Des soldats anglais grivois, un huit clos historique, une mère paranoïaque, un enfant pris en chasse par des loups, des appareils de torture et armes séculaires, un poison mortel « caché » dans un contenant ressemblant à une salière... Rouge sang contient énormément d'éléments hétéroclites qui, au fil de la narration, ne finissent jamais par trouver une résonnance commune au sein du récit. Pire encore, plus l'histoire se développe, plus elle devient grotesque et improbable. Ce qui s'installe d'abord pour être un drame d'époque esthétiquement enviable mute rapidement vers un suspense risible d'une violence insoupçonnée et injustifiée. Une sauvagerie qui se déploie dans les vingt dernières minutes du récit pour s'achever dans un bain de sang embarrassant.
Heureusement, Rouge sang possède une compétence visuelle remarquable et dévoile quelques sublimes performances d'acteurs qui nous font partiellement oublier l'inconséquence de son scénario. Isabelle Guérard, magnifique dans ses atours d'époque, jongle assez bien avec la démence qui s'empare de son personnage... même si cette même folie finit par devenir illégitime. Lothaire Bluteau, qui incarne le capitaine des « habits rouges », reste fier et droit jusqu'à la fin. Anthony Lemke, qui interprète quant à lui le soldat vulgaire et inapproprié, joue aussi bien son rôle du méchant au point d'amener le public à l'haïr.
L'idée de faire un suspense d'épouvante en huit clos avec comme trame de fond le Québec en 1799, soit quarante ans après que la victoire des Anglais sur les plaines d'Abraham, en était une intéressante et - personne ne peut le nier - franchement originale. Mais les nombreuses lacunes du scénario - trop longue introduction, dialogues futiles, silences lourds, violence inopinée et vaine -, empêche la bonne idée initiale d'en rester une. Le film assume aussi que le spectateur connaît le contexte historique dans lequel se déroule le récit. Quelques informations supplémentaires - comme le rôle de ces militaires en terre québécoise - auraient probablement permis une meilleure intelligibilité globale et peut-être mieux expliqué la hargne de la femme pour les « habits rouges ».

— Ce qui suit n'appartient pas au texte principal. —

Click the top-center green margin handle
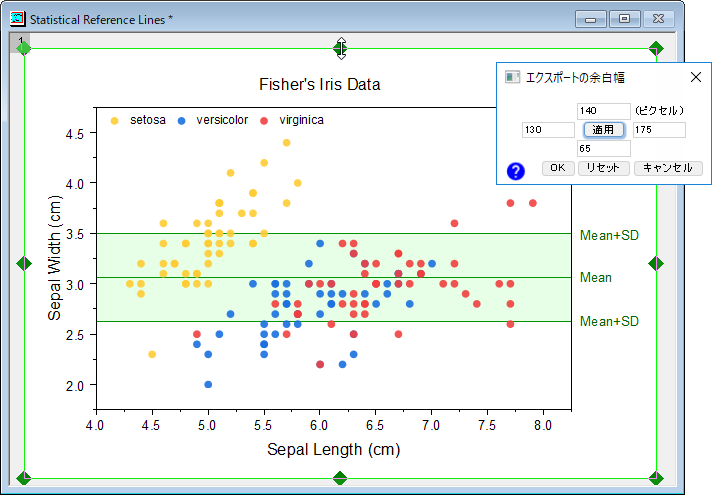The height and width of the screenshot is (495, 712). [340, 48]
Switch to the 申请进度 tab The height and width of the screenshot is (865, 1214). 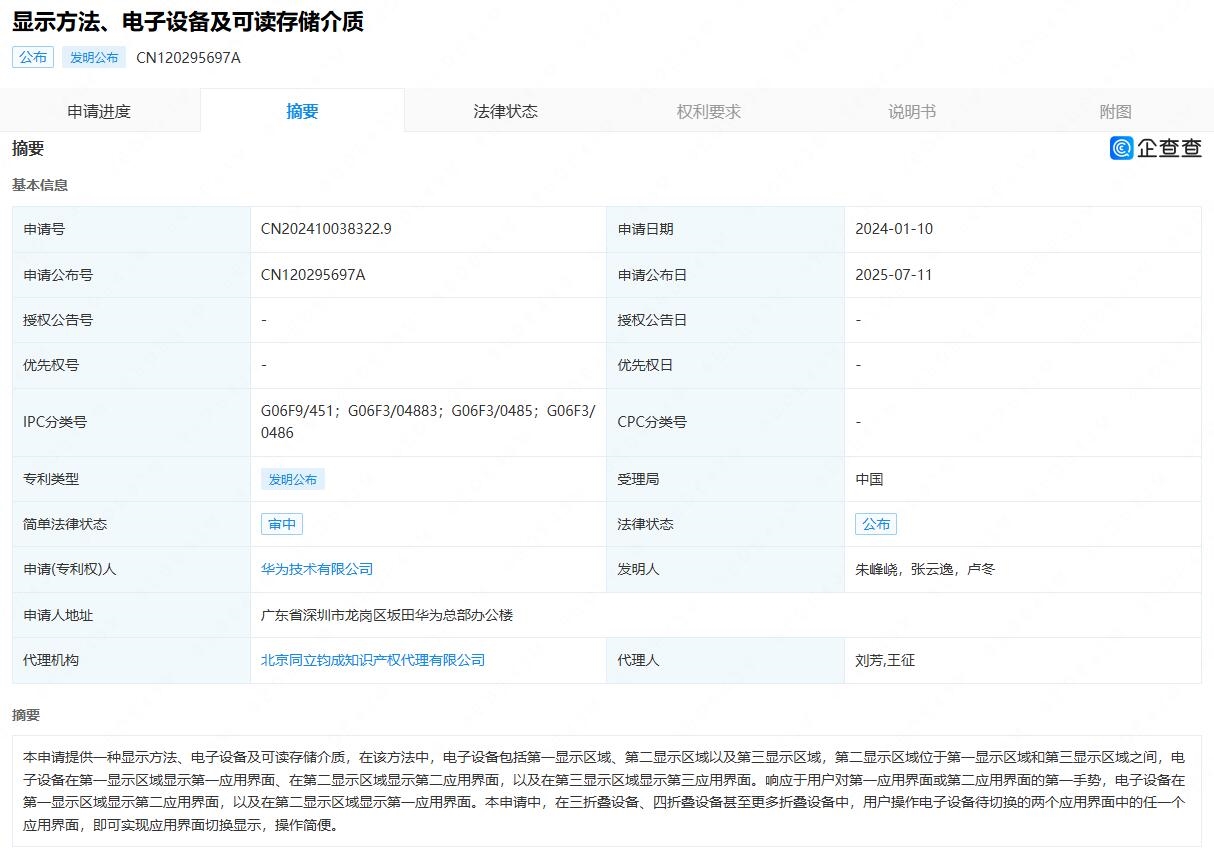(99, 111)
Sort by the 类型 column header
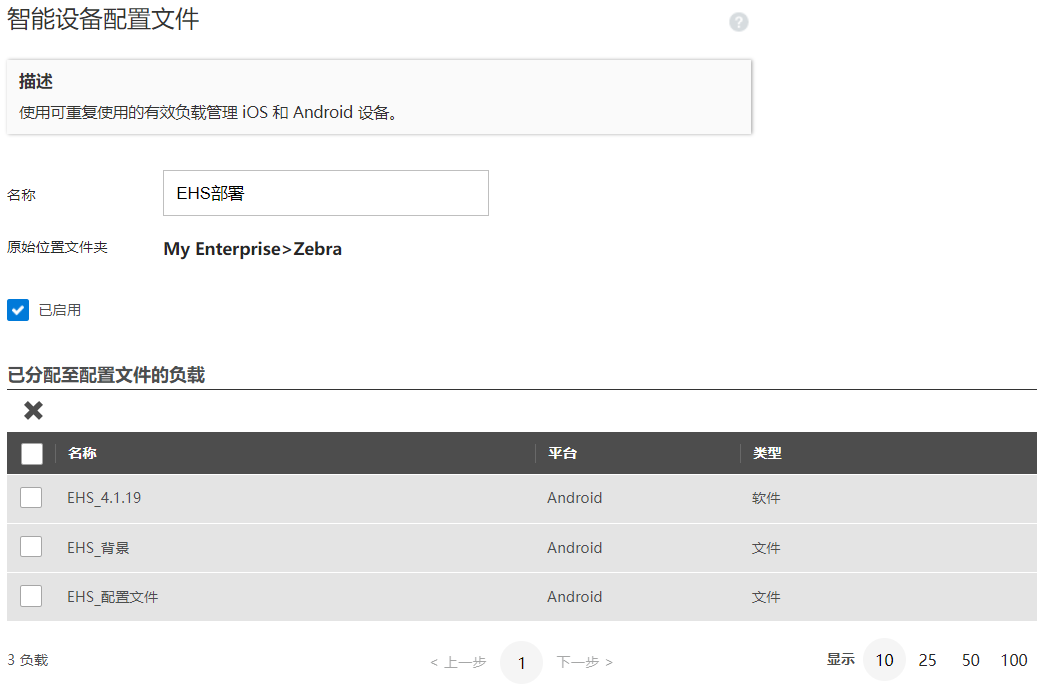1048x690 pixels. [767, 453]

La conclusion en deux temps ne laisse pas non plus une bonne dernière impression. La « surprise » est prévisible et laisse un amer goût de déjà vu, de cliché utilisé et surutilisé jusqu'à ce qu'on en oublie ses origines et l'effet qu'il devrait engendrer. Rouge sang est sauvé par son esthétique habile et sa direction artistique réfléchie. Mais, malheureusement, constater la qualité des costumes et celle de l'image ne nécessite pas 90 minutes... et ne les justifie pas non plus. L'effort y était, l'idée n'était pas mauvaise, mais le résultat est décevant.